**WORK REQUIRED:** Wherever the word "computer" appears in a line of the records, copy that line.

------------------------------------

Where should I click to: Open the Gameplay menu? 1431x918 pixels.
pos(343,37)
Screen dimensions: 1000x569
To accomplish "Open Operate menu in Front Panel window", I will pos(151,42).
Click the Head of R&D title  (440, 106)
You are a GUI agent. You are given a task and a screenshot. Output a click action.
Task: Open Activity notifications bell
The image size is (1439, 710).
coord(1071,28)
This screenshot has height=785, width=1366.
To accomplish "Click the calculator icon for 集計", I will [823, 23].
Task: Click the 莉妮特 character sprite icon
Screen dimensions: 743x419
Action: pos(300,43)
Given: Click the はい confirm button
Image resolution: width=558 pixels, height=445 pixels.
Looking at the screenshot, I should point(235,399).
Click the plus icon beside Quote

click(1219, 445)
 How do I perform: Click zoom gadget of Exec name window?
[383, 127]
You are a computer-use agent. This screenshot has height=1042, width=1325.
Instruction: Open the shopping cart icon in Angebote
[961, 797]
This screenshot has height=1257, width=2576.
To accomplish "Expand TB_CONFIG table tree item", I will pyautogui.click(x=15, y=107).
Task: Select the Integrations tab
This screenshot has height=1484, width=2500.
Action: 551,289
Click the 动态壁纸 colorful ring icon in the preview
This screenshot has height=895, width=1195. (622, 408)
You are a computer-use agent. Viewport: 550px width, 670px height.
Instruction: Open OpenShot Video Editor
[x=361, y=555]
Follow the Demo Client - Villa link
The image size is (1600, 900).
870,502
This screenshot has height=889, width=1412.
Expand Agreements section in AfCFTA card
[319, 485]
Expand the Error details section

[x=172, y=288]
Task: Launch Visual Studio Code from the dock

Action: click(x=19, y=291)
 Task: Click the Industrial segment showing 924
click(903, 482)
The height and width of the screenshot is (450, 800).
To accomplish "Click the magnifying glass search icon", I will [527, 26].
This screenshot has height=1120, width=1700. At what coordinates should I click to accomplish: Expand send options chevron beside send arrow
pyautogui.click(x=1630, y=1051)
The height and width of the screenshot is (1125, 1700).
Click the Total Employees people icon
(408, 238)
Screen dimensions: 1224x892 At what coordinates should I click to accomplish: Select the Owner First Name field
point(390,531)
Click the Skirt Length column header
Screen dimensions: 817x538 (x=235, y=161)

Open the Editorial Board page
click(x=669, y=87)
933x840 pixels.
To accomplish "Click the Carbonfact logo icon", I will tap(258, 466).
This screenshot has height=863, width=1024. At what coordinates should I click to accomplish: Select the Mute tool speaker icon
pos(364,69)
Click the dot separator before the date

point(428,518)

------------------------------------

**RESPONSE BOX:**
You are a computer-use agent. This screenshot has height=1042, width=1325.
You are a computer-use agent. Viewport: 550px width, 670px height.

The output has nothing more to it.